*About this task*. Read through the entries below and return each line with the word "will".

(Records from a data collection)

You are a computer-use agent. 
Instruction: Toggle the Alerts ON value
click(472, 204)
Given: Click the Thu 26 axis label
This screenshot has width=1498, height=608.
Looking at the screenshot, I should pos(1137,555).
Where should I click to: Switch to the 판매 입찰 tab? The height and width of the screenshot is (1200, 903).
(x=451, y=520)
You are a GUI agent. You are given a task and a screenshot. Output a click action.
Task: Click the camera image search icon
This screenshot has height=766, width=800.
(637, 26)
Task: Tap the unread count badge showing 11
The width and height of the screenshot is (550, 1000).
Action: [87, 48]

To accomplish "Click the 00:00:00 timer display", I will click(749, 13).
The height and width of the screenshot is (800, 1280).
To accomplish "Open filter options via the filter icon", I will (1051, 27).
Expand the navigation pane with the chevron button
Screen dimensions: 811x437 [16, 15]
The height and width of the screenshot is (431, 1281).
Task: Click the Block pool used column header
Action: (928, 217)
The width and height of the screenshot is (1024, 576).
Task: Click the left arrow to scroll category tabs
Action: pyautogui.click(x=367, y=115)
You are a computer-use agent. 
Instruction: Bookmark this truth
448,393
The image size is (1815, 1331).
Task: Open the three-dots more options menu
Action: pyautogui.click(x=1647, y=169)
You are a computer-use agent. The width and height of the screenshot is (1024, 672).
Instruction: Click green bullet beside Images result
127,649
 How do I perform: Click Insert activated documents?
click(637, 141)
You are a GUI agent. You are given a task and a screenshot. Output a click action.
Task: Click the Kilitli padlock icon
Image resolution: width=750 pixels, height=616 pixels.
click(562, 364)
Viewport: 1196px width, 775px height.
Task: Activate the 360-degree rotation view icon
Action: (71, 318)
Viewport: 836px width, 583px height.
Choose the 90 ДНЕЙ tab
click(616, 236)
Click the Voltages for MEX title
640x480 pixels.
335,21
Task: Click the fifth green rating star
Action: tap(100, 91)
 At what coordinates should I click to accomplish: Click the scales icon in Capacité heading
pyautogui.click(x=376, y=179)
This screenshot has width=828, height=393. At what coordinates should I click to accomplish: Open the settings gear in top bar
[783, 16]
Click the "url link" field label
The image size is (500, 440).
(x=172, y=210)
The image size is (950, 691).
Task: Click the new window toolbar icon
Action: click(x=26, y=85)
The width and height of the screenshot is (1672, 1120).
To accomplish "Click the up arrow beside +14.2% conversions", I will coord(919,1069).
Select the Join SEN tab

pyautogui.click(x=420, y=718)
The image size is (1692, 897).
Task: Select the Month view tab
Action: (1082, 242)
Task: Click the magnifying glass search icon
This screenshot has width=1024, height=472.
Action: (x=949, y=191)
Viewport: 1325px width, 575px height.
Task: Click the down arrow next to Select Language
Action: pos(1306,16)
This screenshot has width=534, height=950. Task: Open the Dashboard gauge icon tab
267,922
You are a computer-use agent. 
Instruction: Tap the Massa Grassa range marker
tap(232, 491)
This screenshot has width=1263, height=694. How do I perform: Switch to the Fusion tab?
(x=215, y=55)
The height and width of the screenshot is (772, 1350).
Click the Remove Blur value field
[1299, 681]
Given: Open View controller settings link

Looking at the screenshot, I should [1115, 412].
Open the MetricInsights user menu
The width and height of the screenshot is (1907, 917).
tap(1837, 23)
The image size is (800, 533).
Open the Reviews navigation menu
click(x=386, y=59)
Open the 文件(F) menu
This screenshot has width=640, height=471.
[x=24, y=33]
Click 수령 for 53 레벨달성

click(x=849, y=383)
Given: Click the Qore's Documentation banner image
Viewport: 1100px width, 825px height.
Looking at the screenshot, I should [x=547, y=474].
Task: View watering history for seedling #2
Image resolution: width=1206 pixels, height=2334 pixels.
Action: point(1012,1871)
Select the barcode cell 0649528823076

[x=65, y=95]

*Solved exercise*.
To accomplish "Click the 00:00:00 timer display", I will click(749, 13).
To accomplish "Open filter options via the filter icon", I will (1051, 27).
To accomplish "Click the up arrow beside +14.2% conversions", I will coord(919,1069).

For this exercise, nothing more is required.